▽
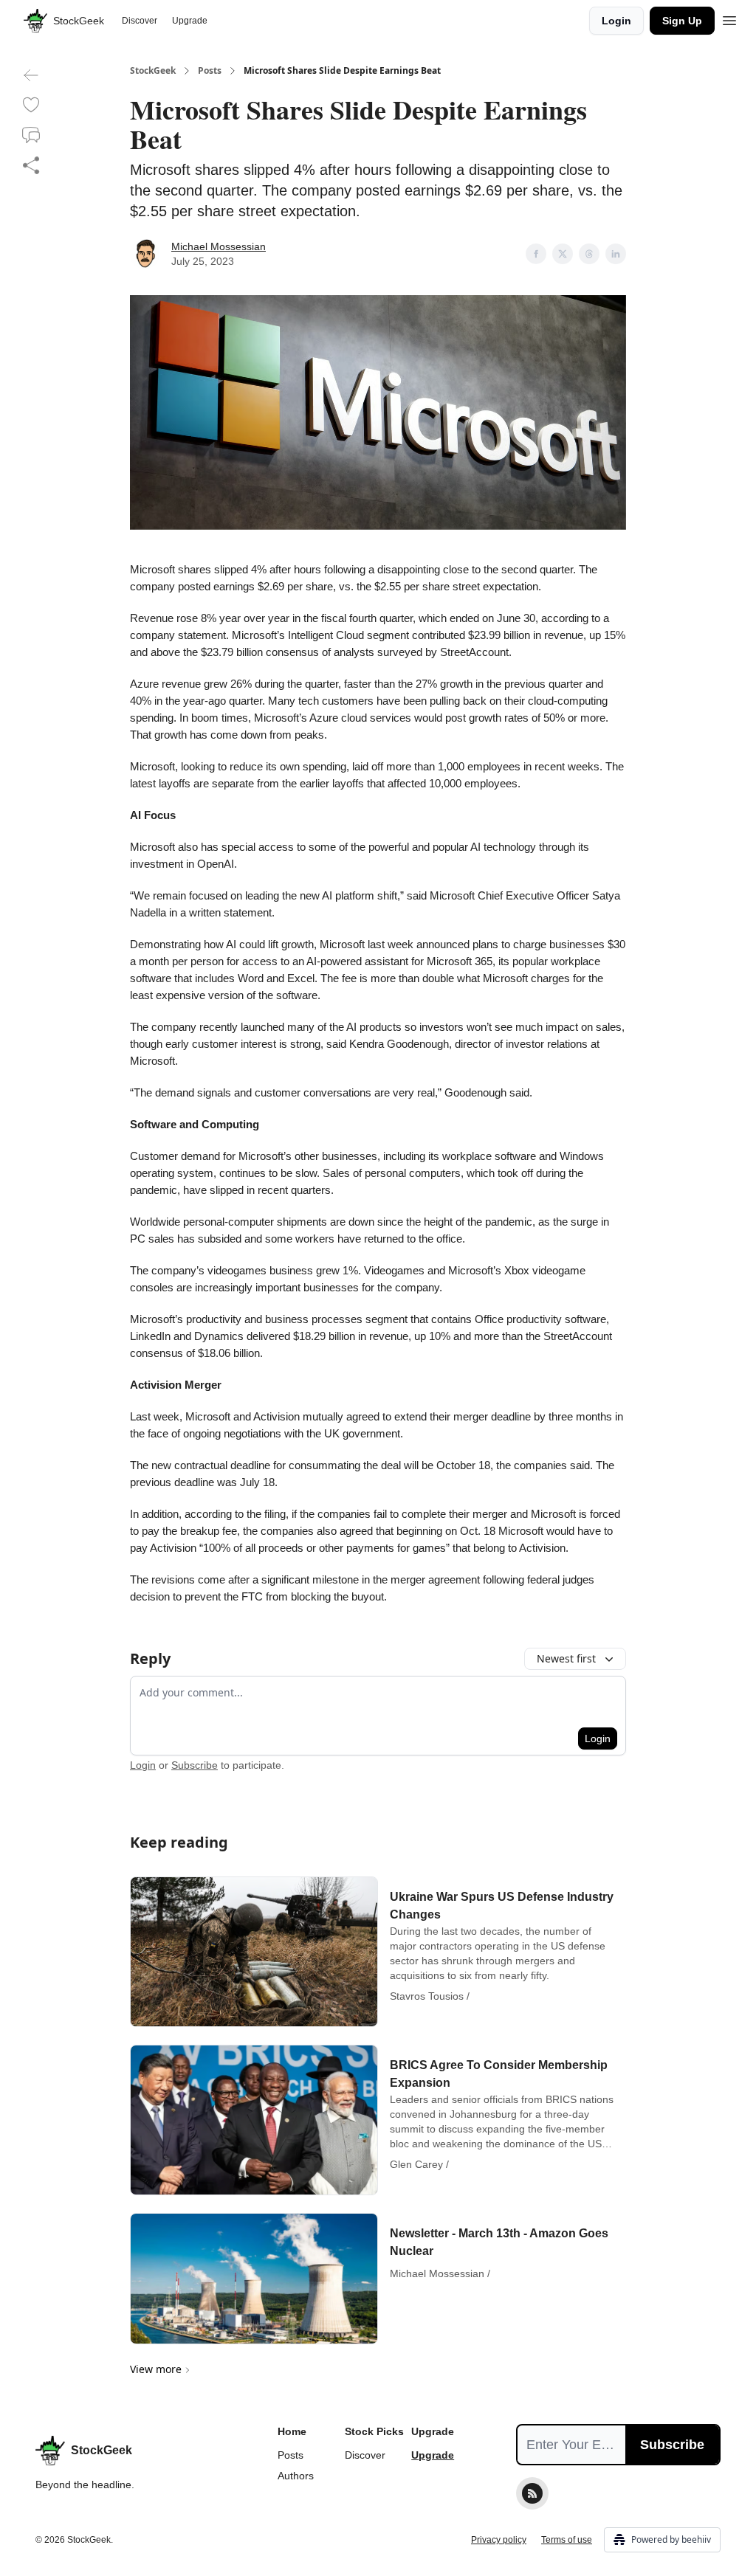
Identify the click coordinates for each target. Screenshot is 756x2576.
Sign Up (682, 21)
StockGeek (153, 71)
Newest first (566, 1658)
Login (616, 21)
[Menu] (729, 18)
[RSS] (532, 2493)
△
--- WHAT THIS TASK INVOLVES ---
When you copy the records above, keep every word exact and drop the pictures.

--- EXERCISE RESPONSE ---
Identify the click coordinates for each target. Screenshot is 756x2576.
Sign Up (682, 21)
StockGeek (153, 71)
Newest first (566, 1658)
Login (616, 21)
[Menu] (729, 18)
[RSS] (532, 2493)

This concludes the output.